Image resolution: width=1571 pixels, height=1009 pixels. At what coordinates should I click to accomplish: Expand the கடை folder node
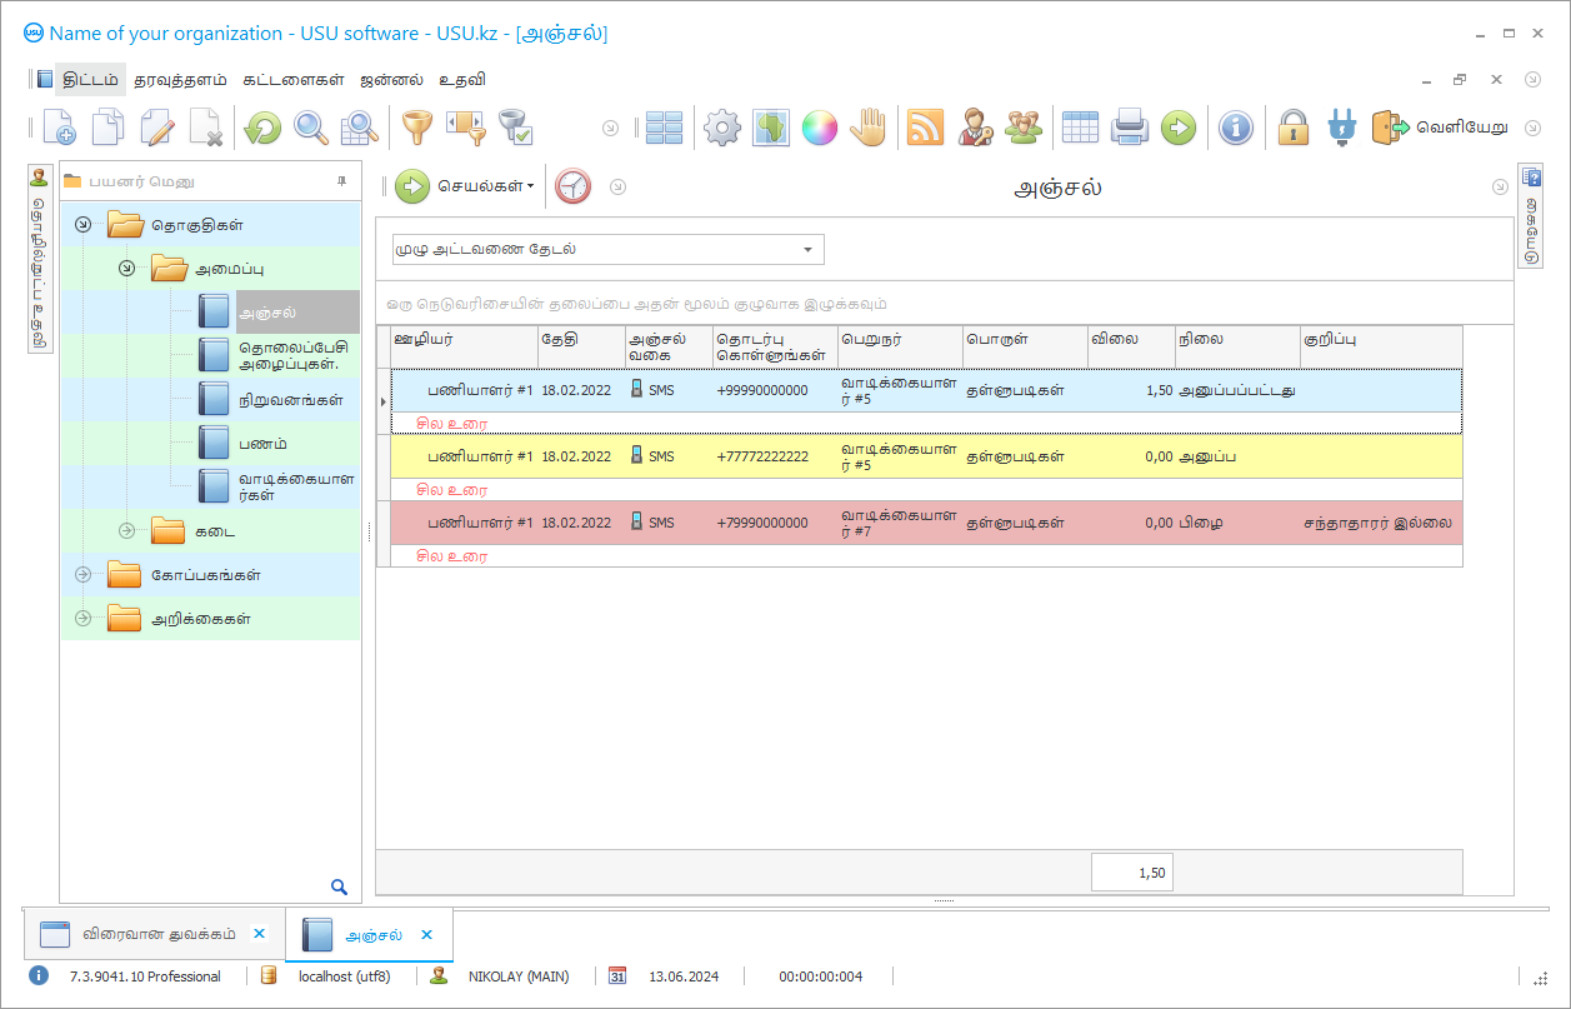click(127, 531)
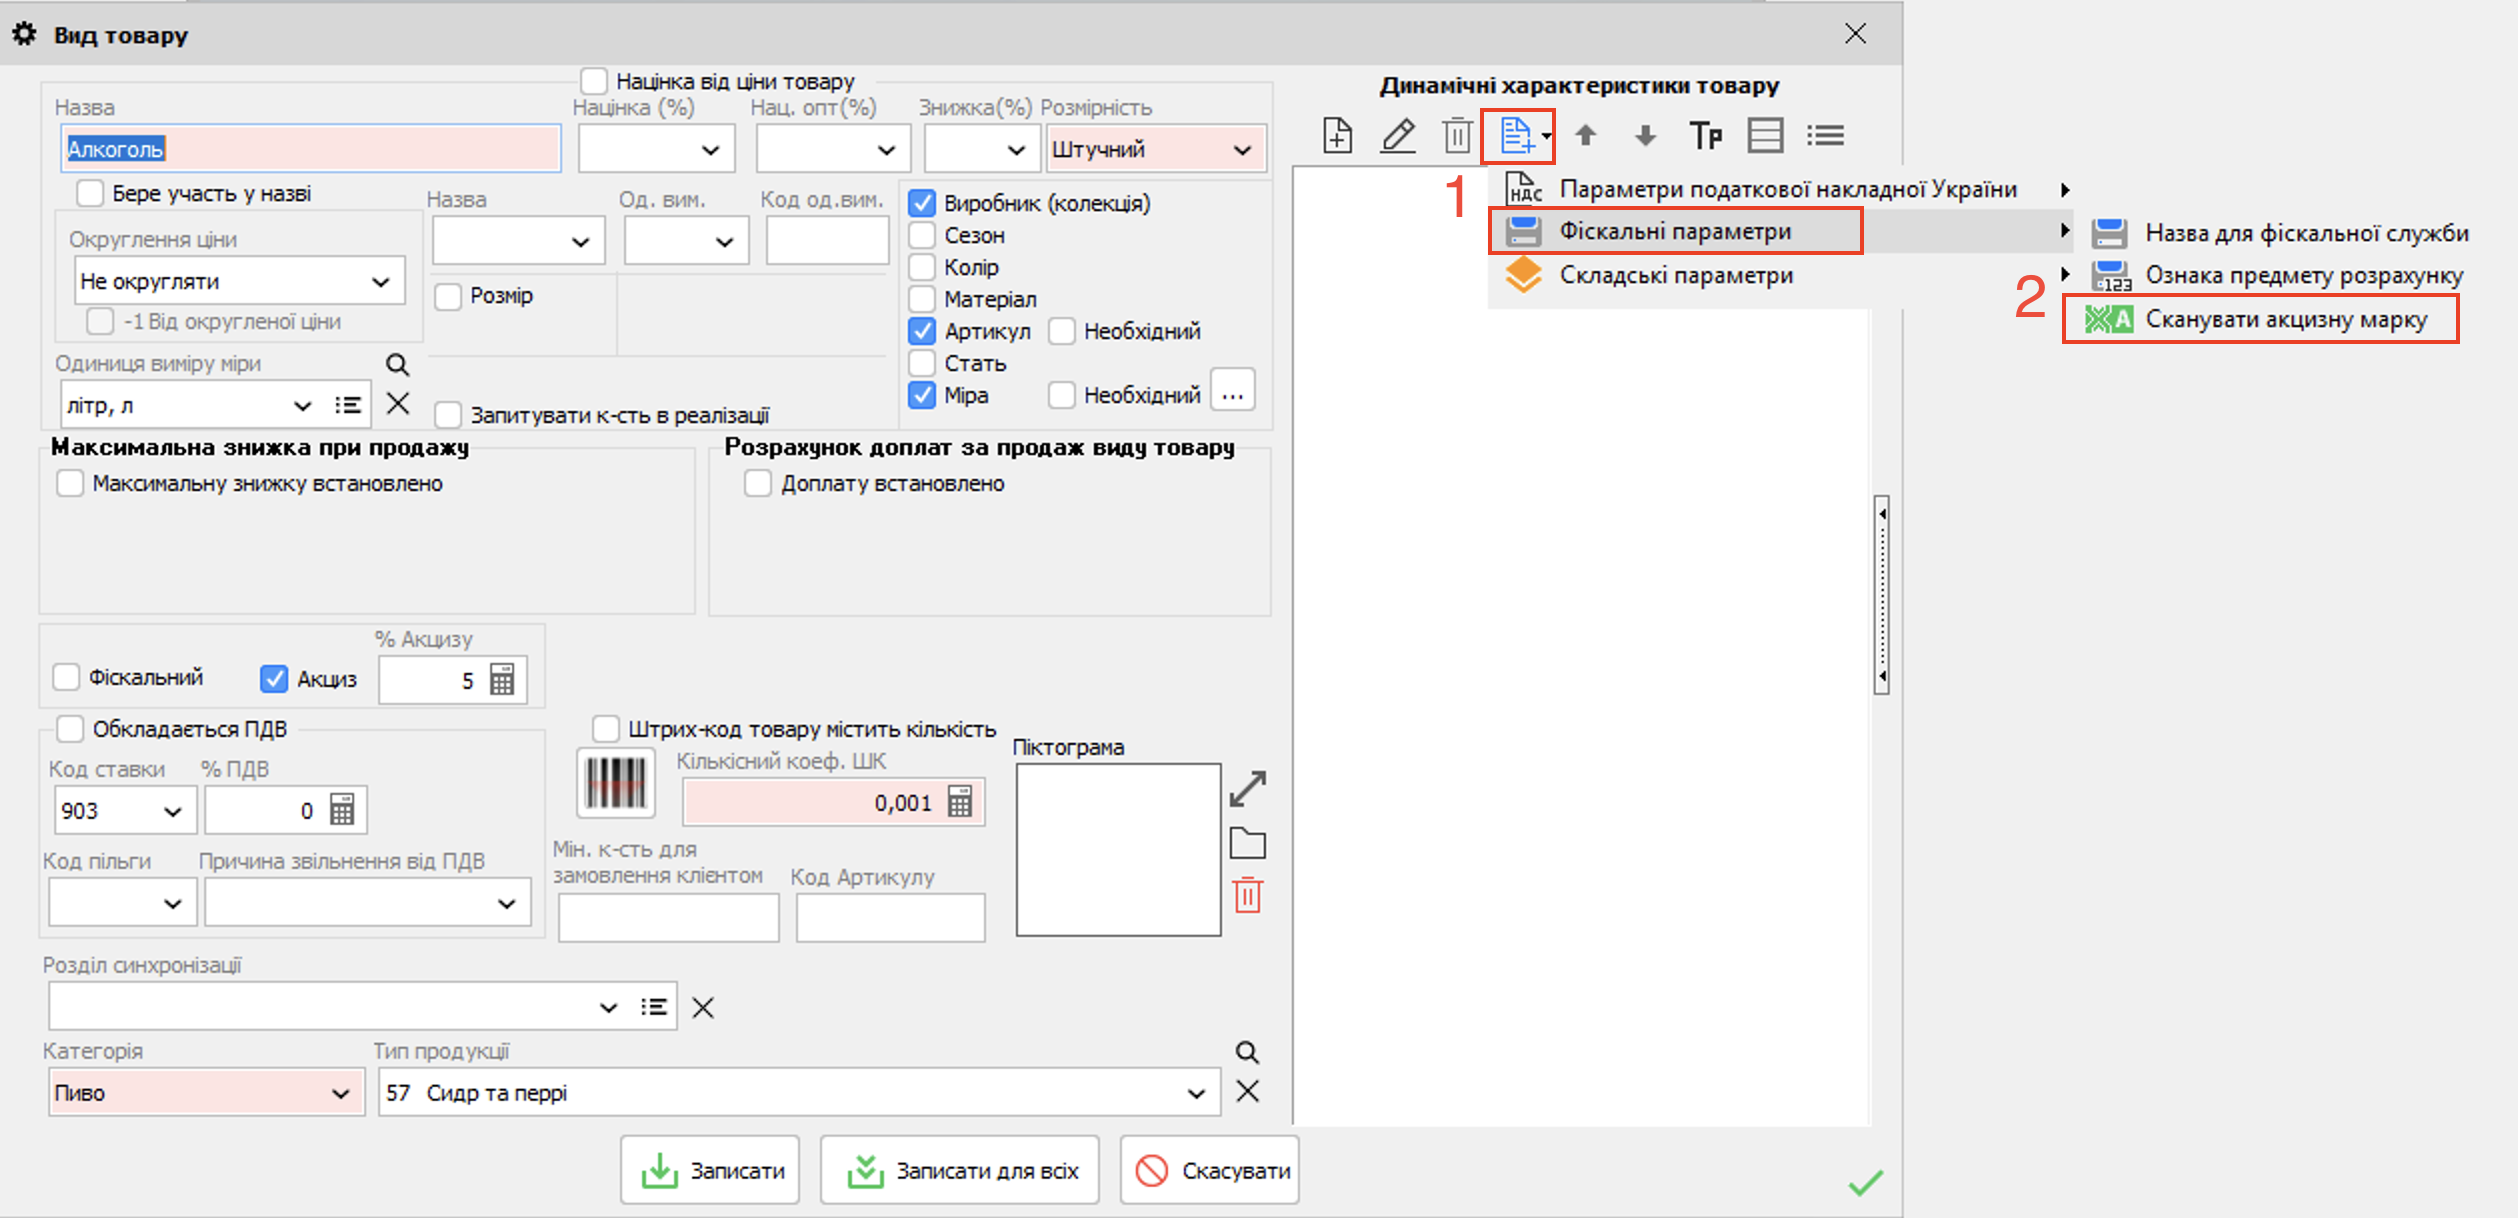Click the add new characteristic document icon

pyautogui.click(x=1337, y=135)
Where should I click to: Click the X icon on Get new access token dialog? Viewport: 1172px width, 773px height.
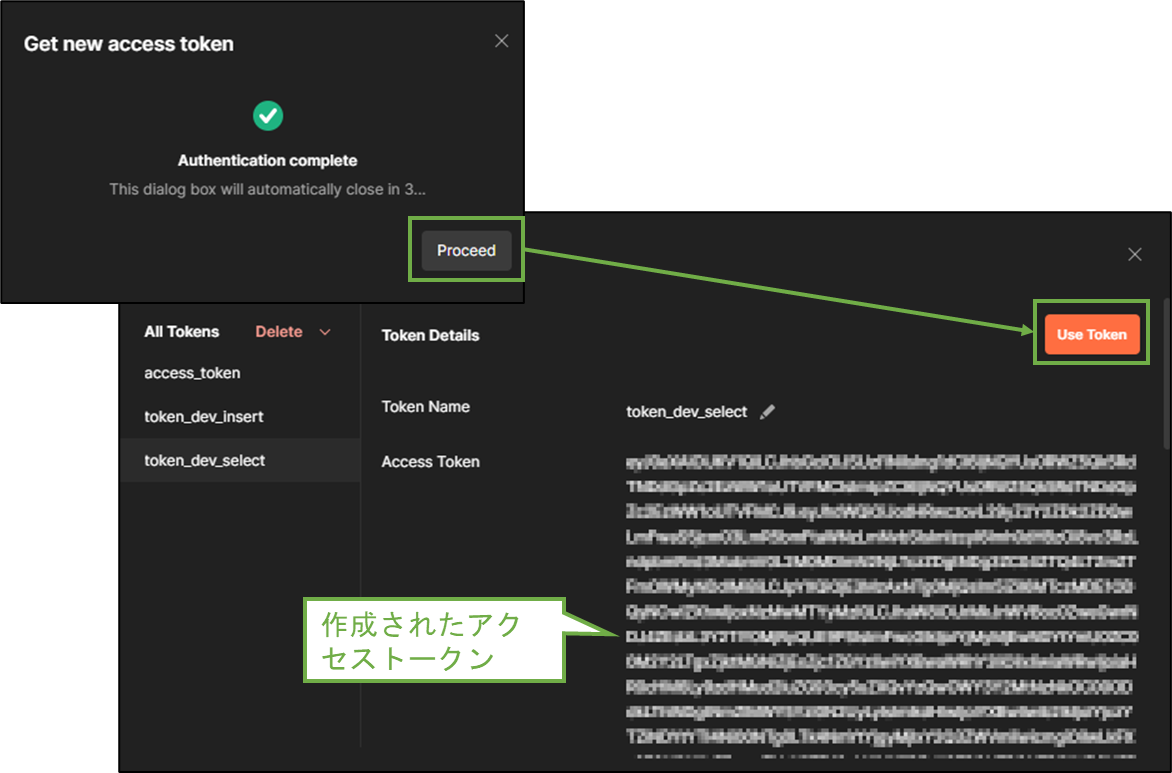(x=501, y=41)
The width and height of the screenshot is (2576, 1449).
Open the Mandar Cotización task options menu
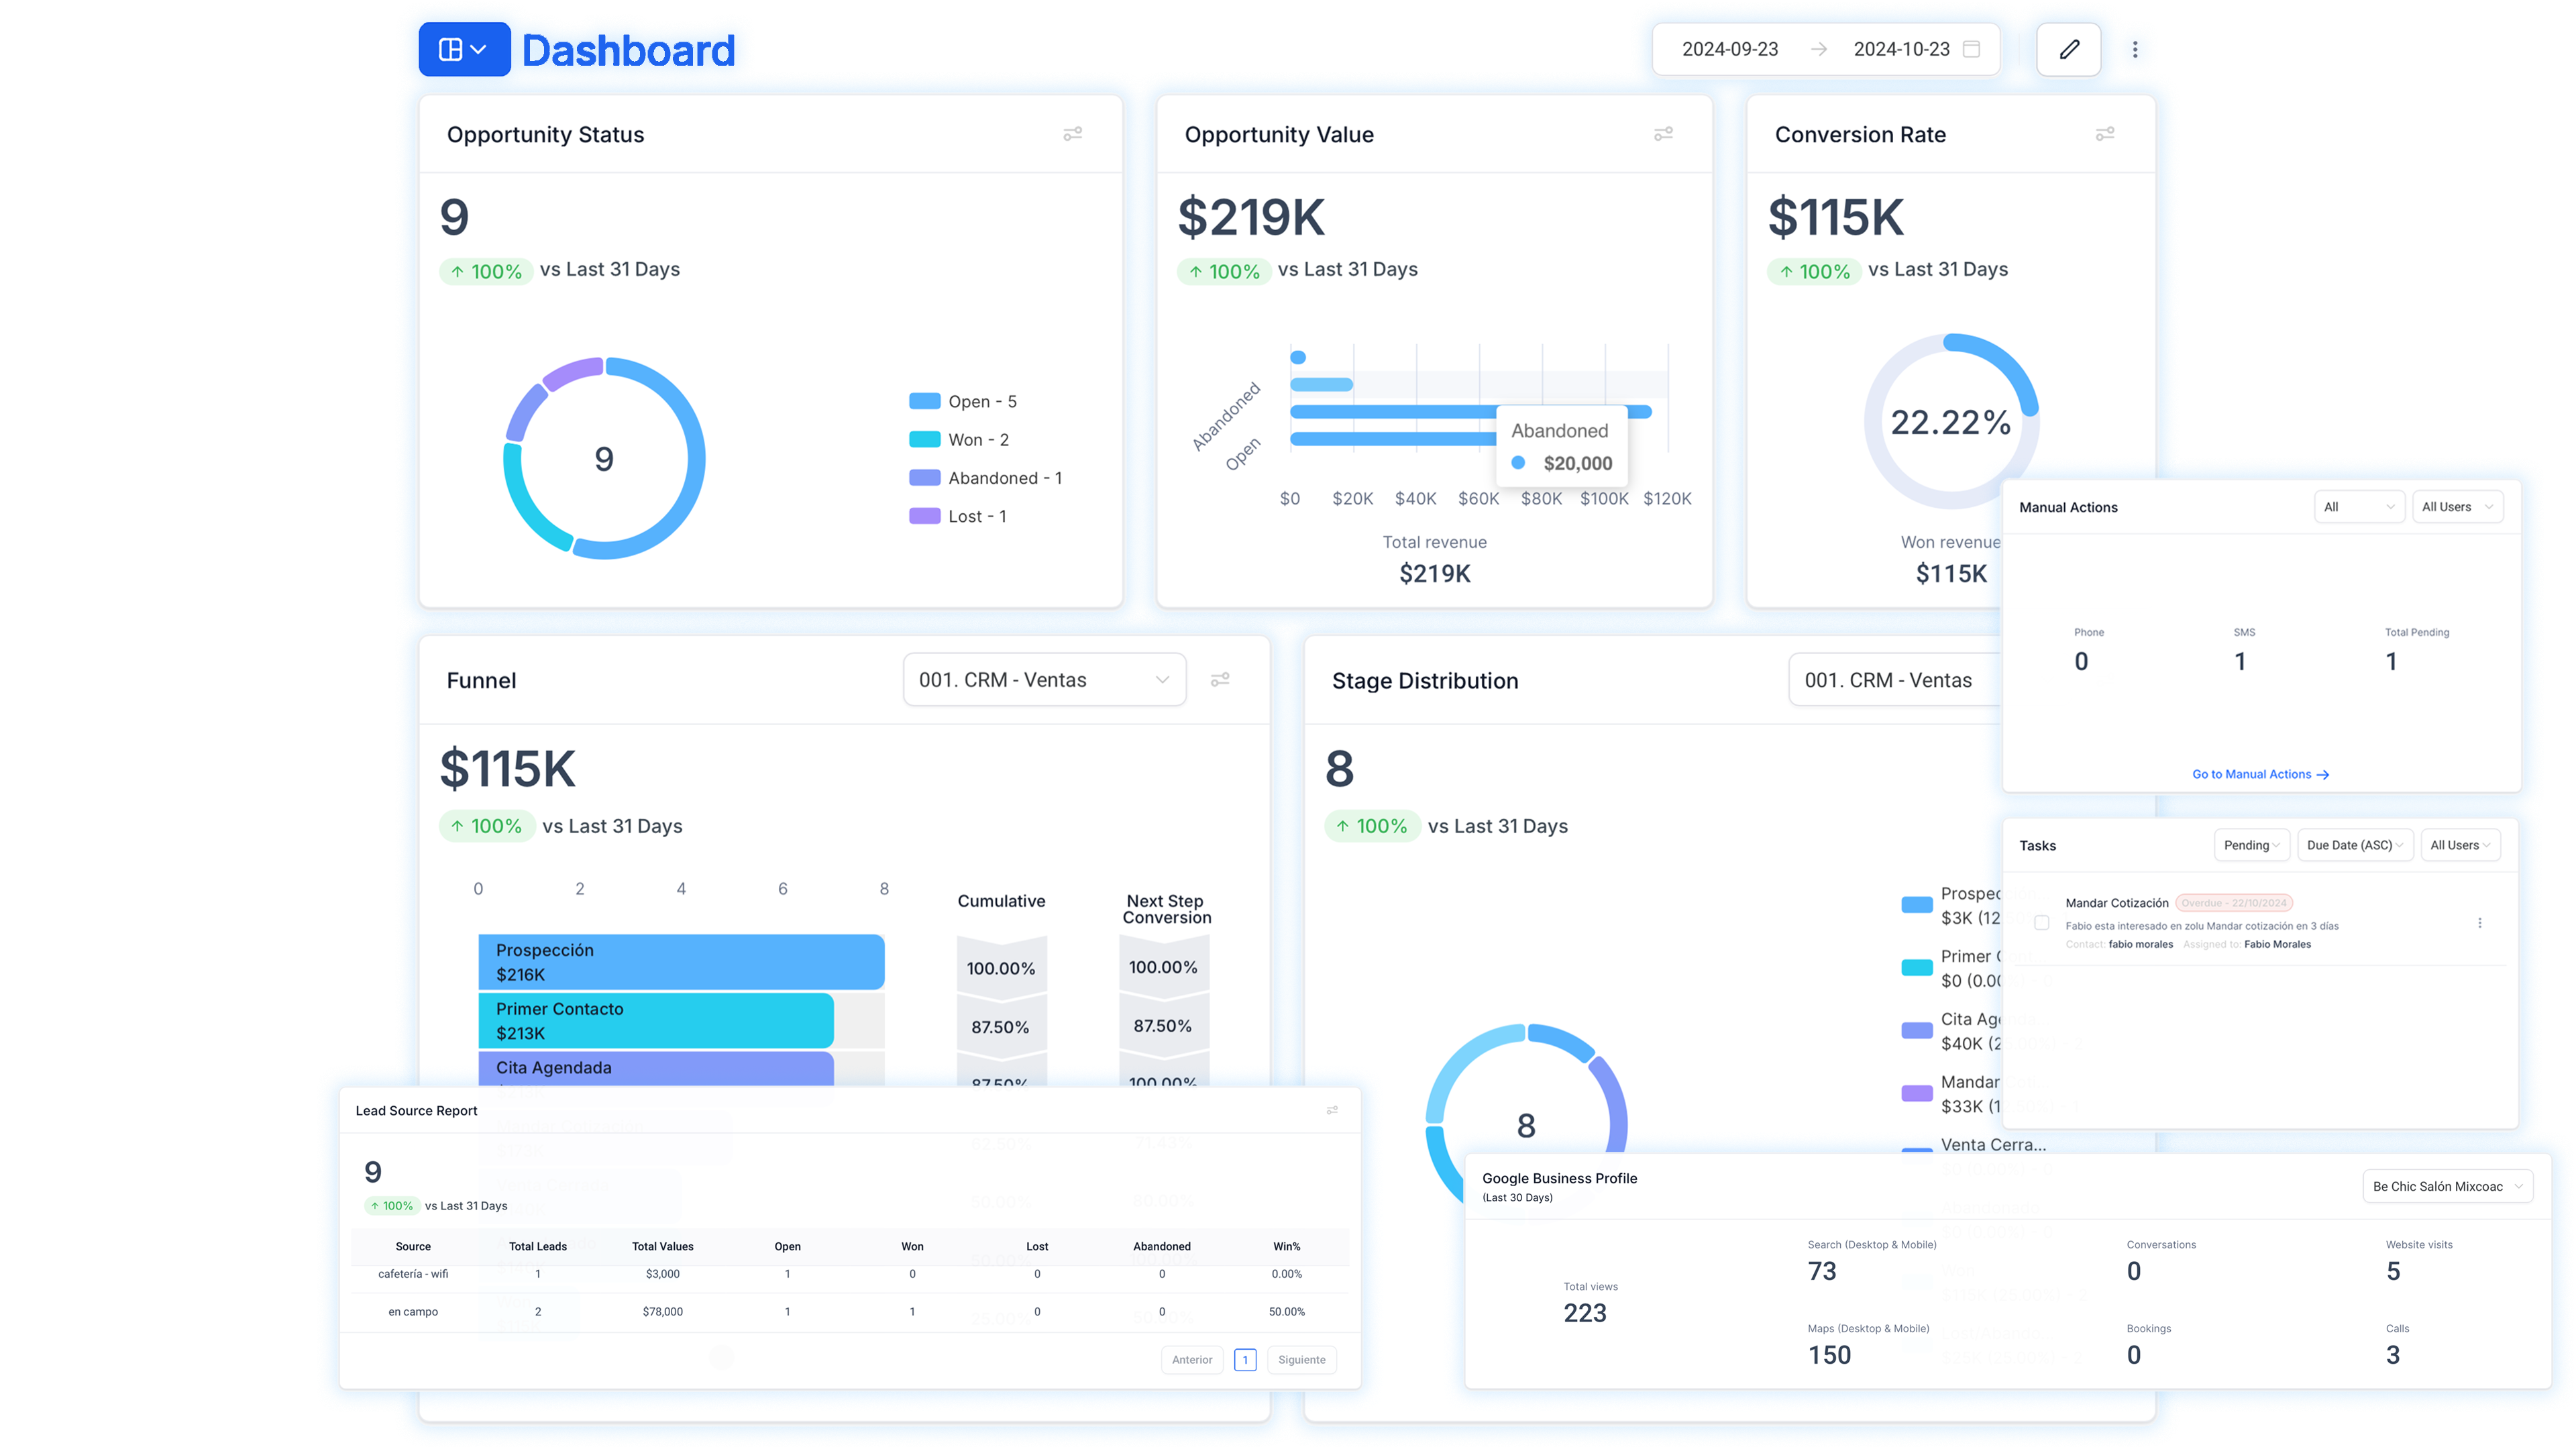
════════════════════
Arrange all of these rows as a numbered list. Skip the blank lines and leave out the pictures.

(The result):
1. Image resolution: width=1571 pixels, height=1009 pixels. At what coordinates should I click to accomplish: Expand the கடை folder node
2. click(127, 531)
3. Click the add new characteristic document icon
4. pyautogui.click(x=1337, y=135)
5. Where should I click to: Click the X icon on Get new access token dialog? Viewport: 1172px width, 773px height.
6. (x=501, y=41)
7. The width and height of the screenshot is (2576, 1449).
8. Open the Mandar Cotización task options menu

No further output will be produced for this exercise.